La zidovudina apuntaba exactamente al primer paso de esa invasión: bloqueaba la transcriptasa reversa para impedir que el virus escribiera su código dentro del nuestro. En el laboratorio, el plan funcionaba: el VIH dejaba de multiplicarse. Por primera vez, la ciencia probaba que el virus no era invencible.

“Este medicamento cuando inicialmente salió, era el único que había, pero producía muchos efectos secundarios, especialmente anemia y luego además el virus se volvía eventualmente resistente”, explica el infectólogo Sigfrido Rangel, gerente médico de GSK, la farmacéutica en crear el primer medicamento contra el VIH.

Aun con sus limitaciones, la zidovudina marcó una ruta: si el VIH lograba invadir las células humanas para copiar su material genético dentro de ellas, entonces el camino para frenarlo era interrumpir esa copia. La ciencia ya sabía a dónde apuntar; ahora tenía que disparar desde varios frentes a la vez.

La revolución de la terapia combinada

Hacia mediados de los años 90, tras casi una década de usar zidovudina (AZT) como monoterapia, el virus seguía encontrando la forma de escapar: se hacía resistente y el daño sanguíneo del tratamiento era difícil de sostener. Entonces surgió una pregunta simple, pero decisiva: ¿y si en lugar de un solo golpe, atacamos al VIH desde múltiples flancos?

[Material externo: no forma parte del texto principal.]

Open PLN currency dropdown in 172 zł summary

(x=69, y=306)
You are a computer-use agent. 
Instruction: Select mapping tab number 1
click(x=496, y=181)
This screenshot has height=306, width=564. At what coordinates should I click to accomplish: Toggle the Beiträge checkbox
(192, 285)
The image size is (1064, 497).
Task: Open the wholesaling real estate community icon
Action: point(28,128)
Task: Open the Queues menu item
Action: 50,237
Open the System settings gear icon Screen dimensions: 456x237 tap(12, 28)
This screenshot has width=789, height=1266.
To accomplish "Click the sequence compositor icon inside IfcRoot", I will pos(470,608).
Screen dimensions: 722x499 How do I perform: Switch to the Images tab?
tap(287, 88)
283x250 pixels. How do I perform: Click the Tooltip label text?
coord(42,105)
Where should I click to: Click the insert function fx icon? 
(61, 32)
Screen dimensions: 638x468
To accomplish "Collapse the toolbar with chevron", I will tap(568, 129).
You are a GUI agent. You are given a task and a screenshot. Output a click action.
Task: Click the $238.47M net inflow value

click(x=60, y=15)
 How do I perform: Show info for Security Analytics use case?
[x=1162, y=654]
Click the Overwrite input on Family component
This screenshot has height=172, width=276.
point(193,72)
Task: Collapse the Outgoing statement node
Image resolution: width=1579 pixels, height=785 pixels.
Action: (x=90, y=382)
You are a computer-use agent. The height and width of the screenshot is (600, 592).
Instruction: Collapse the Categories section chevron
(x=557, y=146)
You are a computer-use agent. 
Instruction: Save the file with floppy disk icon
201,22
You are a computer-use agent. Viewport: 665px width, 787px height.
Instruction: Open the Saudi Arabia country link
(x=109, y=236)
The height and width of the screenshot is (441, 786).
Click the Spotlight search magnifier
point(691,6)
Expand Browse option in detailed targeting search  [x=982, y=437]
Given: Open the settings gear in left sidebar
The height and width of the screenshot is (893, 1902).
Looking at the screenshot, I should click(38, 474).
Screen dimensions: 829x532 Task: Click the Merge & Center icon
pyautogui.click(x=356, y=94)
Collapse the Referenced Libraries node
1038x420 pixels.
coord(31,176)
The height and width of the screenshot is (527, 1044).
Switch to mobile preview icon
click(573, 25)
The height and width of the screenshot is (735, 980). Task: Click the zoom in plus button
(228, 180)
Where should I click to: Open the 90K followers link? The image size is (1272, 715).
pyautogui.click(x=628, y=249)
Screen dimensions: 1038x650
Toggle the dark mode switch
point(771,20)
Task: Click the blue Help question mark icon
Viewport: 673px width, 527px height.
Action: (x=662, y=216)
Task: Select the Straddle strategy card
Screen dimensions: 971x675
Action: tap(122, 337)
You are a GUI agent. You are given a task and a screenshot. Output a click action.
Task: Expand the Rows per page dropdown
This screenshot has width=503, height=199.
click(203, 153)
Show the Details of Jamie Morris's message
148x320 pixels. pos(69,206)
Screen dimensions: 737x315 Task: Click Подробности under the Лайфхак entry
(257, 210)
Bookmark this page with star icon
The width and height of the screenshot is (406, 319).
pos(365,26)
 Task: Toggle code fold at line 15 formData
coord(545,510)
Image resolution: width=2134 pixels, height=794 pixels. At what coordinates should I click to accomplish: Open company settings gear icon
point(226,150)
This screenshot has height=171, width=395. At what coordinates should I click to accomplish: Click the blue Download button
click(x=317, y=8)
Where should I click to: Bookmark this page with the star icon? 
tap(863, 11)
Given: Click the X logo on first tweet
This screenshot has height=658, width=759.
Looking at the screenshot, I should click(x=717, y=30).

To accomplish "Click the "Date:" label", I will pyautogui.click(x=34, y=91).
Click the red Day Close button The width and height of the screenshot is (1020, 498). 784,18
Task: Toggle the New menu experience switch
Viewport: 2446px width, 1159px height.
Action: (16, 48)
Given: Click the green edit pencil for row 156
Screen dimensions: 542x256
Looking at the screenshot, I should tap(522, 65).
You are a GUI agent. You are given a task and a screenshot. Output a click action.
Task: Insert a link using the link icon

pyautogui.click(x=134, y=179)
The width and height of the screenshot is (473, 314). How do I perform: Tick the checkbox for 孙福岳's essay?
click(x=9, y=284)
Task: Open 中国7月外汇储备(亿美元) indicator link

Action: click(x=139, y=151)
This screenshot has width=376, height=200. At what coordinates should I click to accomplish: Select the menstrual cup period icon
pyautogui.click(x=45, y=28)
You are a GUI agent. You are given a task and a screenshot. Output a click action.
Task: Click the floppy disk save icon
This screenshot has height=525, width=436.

El virus necesitaba pasar por varias etapas para replicarse; la clave era bloquear varias de ellas al mismo tiempo. La respuesta llegó con la aprobación de los primeros inhibidores de proteasa, una nueva clase de medicamentos que impedían el ensamblaje final del virus.

En 1995, Roche abrió el camino con Saquinavir; un año después, Abbott y Merck lanzaron Ritonavir e Indinavir, respectivamente. En 1997 se sumó Nelfinavir, desarrollado por Agouron. En meses, lo que había sido una única bala empezó a convertirse en un arsenal.

La combinación de al menos tres antirretrovirales —dos inhibidores de transcriptasa reversa más un inhibidor de proteasa— logró algo que nadie imaginó: una supresión viral profunda, sostenida, y una recuperación inmune notable. Así nació la Terapia Antirretroviral de Gran Actividad (TARGA), capaz de cambiar el destino clínico del VIH.

Entre 1995 y 1998, las muertes por SIDA en países desarrollados cayeron más del 60%. El VIH dejó de ser la principal causa de muerte en adultos jóvenes y comenzó una nueva era de supervivencia. El momento de mayor optimismo llegó en la XI Conferencia Internacional sobre el SIDA en Vancouver en 1996, cuando médicos y científicos celebraron resultados que, meses antes, parecían ciencia ficción: la carga viral se volvía indetectable, el sistema inmune resurgía y los pacientes recuperaban futuro.

Por primera vez, el VIH no solo era controlable: quienes lo vivían podían volver a escribir sus planes de vida.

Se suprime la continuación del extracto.